INPUT>
● ● ● ● ●

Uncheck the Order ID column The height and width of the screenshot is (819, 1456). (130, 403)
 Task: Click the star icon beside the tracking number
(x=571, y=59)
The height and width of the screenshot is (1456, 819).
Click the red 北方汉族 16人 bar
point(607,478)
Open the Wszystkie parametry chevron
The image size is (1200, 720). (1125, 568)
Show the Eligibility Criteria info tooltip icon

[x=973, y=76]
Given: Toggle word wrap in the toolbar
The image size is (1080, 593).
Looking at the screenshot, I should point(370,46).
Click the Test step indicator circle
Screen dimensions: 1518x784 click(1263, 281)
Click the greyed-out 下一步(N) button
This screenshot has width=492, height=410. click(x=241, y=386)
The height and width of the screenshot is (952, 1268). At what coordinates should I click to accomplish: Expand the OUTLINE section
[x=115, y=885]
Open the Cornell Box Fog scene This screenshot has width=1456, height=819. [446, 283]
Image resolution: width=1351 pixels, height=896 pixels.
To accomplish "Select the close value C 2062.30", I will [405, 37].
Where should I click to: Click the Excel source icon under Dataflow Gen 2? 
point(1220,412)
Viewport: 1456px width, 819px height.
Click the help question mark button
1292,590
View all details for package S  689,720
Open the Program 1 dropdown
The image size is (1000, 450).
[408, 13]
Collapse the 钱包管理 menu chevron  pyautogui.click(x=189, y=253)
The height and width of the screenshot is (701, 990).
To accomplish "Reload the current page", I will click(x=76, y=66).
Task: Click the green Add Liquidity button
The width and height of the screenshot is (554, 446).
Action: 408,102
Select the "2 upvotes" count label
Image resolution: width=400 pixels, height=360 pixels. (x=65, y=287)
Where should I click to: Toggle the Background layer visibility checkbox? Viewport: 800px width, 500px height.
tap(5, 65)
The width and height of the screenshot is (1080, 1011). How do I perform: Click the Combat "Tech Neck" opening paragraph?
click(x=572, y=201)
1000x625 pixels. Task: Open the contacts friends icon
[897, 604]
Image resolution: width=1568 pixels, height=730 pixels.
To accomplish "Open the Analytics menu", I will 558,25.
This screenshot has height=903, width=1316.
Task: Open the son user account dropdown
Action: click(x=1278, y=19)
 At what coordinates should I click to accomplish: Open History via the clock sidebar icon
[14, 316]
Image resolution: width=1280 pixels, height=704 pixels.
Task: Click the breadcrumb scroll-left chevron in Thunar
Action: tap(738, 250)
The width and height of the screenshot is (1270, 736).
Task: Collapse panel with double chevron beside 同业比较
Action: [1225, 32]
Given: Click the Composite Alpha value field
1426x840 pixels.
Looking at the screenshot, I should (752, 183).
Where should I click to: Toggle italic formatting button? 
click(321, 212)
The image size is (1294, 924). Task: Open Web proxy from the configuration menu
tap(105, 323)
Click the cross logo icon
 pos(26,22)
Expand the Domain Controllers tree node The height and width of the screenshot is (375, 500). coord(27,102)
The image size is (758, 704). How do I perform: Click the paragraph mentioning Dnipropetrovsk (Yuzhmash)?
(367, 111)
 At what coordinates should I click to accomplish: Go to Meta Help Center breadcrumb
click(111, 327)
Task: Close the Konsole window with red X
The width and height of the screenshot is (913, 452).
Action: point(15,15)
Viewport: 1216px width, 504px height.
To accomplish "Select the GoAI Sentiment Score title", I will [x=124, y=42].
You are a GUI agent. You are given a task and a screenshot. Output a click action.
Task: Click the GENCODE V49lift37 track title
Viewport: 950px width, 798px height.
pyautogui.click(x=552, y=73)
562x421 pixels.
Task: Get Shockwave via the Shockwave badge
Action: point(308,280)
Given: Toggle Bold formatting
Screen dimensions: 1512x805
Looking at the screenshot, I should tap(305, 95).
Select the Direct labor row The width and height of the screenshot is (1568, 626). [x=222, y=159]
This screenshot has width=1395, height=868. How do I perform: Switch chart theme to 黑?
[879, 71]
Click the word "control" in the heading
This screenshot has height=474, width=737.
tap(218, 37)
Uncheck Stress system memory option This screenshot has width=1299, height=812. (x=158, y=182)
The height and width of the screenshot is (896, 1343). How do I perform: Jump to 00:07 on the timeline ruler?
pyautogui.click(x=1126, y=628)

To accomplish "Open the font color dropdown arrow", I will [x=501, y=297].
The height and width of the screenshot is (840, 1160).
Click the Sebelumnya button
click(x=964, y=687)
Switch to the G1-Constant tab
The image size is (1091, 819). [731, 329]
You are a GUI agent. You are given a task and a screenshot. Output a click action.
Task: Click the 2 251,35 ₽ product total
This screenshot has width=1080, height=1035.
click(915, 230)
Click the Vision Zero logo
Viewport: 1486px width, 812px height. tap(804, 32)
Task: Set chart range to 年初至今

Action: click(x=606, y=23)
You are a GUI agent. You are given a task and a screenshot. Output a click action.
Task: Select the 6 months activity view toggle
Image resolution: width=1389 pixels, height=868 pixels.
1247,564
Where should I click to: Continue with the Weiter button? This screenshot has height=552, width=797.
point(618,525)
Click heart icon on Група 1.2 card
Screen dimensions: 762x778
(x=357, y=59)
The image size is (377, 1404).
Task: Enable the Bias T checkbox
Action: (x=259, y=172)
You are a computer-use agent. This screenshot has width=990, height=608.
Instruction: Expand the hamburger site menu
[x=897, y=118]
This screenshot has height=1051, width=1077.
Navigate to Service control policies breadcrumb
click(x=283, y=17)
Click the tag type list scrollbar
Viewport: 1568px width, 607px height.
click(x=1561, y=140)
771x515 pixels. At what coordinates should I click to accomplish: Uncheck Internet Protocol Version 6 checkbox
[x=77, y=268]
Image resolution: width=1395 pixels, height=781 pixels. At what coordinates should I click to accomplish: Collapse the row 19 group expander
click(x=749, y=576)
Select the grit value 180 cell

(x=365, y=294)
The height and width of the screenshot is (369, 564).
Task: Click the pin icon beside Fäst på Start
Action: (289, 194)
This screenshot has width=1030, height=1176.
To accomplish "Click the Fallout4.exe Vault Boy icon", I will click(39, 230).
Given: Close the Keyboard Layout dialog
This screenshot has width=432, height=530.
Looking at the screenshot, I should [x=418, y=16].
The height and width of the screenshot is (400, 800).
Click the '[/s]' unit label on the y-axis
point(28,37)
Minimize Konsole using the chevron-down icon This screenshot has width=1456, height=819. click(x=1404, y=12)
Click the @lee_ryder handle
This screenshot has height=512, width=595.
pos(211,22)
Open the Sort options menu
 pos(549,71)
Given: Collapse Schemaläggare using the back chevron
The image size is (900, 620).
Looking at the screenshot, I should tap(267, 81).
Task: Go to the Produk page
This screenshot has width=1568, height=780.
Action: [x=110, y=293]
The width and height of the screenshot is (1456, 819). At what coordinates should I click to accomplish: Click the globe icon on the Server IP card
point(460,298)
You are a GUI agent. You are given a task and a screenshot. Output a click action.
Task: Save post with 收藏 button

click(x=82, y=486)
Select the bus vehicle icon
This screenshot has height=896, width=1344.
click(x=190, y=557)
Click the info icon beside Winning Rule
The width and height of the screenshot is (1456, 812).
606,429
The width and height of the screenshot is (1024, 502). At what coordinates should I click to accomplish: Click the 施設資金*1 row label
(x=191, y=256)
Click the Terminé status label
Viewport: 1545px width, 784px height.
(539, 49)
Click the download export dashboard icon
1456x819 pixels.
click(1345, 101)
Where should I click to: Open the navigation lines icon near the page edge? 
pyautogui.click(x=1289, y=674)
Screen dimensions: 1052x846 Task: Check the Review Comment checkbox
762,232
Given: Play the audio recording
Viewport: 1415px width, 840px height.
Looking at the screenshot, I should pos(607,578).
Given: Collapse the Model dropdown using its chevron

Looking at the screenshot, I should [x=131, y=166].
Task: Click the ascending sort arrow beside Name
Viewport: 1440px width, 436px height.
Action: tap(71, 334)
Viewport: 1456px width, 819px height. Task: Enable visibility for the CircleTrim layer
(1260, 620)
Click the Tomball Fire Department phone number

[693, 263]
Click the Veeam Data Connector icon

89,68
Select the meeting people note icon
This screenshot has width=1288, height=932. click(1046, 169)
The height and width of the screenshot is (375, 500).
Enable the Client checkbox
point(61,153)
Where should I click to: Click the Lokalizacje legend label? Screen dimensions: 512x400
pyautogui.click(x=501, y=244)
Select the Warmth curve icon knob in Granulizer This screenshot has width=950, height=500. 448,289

● ● ● ● ●

SET EXERCISE>
In the records from the start through the line containing "point(607,478)", replace "star" with "heart" and give those lines again with nothing else changed.

OUTPUT FOR THIS TASK>
Uncheck the Order ID column The height and width of the screenshot is (819, 1456). (130, 403)
 Task: Click the heart icon beside the tracking number
(x=571, y=59)
The height and width of the screenshot is (1456, 819).
Click the red 北方汉族 16人 bar
point(607,478)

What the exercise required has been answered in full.